Salah satunya tertuang dalam Surat Edaran Bupati Pasuruan Nomor 100.3.42/377/060/2026 tentang Pencegahan Korupsi dan Pengendalian Gratifikasi di Lingkungan Pemerintah Kabupaten Pasuruan.

Dalam surat edaran tersebut ditegaskan bahwa Pegawai Negeri dan Penyelenggara Negara wajib menjadi teladan bagi masyarakat dengan tidak melakukan permintaan, pemberian, maupun penerimaan gratifikasi yang berkaitan dengan jabatan.

Selain itu, ASN juga diingatkan agar tidak memanfaatkan momentum pandemi Covid-19 maupun perayaan hari raya untuk melakukan tindakan yang berpotensi koruptif.

Tindakan penerimaan gratifikasi dinilai berpotensi menimbulkan konflik kepentingan, melanggar kode etik, serta memiliki risiko sanksi pidana.
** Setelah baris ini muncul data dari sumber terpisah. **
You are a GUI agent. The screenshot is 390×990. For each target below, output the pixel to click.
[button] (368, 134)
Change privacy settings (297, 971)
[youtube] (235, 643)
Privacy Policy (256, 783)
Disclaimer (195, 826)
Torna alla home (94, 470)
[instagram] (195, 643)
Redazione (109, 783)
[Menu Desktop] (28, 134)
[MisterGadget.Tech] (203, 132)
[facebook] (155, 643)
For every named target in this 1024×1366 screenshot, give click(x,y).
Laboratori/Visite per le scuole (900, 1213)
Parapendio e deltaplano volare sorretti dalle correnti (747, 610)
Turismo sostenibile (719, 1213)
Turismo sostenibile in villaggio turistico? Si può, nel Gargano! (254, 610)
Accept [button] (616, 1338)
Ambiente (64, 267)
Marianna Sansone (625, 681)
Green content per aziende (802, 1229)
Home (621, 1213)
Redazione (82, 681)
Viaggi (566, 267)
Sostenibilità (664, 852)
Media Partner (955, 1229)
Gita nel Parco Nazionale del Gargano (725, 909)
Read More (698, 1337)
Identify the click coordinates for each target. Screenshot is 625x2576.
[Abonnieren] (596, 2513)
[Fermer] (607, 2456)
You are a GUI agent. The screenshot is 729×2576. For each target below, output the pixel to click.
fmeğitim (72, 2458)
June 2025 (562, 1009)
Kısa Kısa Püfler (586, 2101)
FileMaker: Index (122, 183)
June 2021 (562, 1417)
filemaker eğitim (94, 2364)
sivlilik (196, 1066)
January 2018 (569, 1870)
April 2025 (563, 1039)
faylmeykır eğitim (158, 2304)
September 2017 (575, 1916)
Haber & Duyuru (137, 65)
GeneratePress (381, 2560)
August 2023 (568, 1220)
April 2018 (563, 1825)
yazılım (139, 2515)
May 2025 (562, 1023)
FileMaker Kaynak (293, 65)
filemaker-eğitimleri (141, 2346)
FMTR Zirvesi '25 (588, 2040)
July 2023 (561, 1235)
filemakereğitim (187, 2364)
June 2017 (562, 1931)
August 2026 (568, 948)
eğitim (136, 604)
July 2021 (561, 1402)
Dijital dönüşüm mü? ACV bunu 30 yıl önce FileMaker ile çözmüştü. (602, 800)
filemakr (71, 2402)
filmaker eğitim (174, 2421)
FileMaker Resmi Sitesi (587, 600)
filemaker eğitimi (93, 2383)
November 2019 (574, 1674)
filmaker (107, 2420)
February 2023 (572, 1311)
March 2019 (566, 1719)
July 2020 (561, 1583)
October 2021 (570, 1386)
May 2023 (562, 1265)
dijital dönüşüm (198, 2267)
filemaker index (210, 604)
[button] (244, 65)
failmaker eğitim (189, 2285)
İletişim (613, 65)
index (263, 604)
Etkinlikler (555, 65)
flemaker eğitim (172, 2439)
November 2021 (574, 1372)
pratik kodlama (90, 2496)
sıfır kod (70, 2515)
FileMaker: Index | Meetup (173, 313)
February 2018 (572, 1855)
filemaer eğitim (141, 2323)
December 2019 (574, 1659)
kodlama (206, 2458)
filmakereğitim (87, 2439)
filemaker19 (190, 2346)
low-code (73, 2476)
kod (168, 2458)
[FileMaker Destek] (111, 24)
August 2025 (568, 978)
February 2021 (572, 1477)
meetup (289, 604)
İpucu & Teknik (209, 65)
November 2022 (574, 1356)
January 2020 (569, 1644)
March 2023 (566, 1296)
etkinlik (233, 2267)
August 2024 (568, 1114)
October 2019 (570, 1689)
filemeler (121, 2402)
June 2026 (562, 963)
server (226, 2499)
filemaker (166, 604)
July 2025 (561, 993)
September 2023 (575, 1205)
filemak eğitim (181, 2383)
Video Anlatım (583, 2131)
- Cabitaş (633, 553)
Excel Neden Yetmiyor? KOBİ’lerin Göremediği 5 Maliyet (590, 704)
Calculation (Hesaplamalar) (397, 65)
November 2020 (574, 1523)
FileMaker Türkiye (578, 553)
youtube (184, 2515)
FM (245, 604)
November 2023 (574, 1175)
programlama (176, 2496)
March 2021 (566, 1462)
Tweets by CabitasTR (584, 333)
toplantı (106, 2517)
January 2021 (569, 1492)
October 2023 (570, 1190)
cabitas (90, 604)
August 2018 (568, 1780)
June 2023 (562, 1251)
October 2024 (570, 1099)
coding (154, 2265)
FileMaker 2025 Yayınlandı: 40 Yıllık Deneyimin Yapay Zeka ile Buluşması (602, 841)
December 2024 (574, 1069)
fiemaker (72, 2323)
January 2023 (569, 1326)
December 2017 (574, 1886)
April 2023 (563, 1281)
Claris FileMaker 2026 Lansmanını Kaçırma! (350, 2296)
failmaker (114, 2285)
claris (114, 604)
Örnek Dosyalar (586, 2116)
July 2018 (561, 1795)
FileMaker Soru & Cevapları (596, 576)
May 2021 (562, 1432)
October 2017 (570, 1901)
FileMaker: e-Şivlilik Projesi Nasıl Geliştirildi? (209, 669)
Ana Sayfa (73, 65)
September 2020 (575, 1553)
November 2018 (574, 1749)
Menanggapi persoalan tersebut, Ketua Forum Rembuk Masyarakat (FORMAT) Pasuruan, Ismail Makky menegaskan bahwa Pemkab Pasuruan secara rutin telah menerbitkan surat edaran yang melarang seluruh ASN dan pejabat menerima hadiah dalam bentuk apapun.

“Termasuk uang maupun parsel dari pihak yang memiliki kepentingan dengan layanan pemerintah. Ini merupakan tindak lanjut dari imbauan KPK dalam upaya mencegah praktik suap,” ujarnya.

Ia menambahkan, apabila seorang pejabat menerima parsel dalam kondisi tertentu, misalnya dikirim tanpa sepengetahuan penerima, maka wajib melaporkannya kepada Komisi Pemberantasan Korupsi (KPK).

Pelaporan tersebut harus dilakukan maksimal 30 hari kerja sejak tanggal penerimaan melalui Unit Pengendalian Gratifikasi (UPG) Kabupaten Pasuruan atau melalui portal resmi KPK.

“Jika gratifikasi tidak dilaporkan, maka dapat berujung pada sanksi disiplin ASN hingga ancaman pidana korupsi,” tegasnya.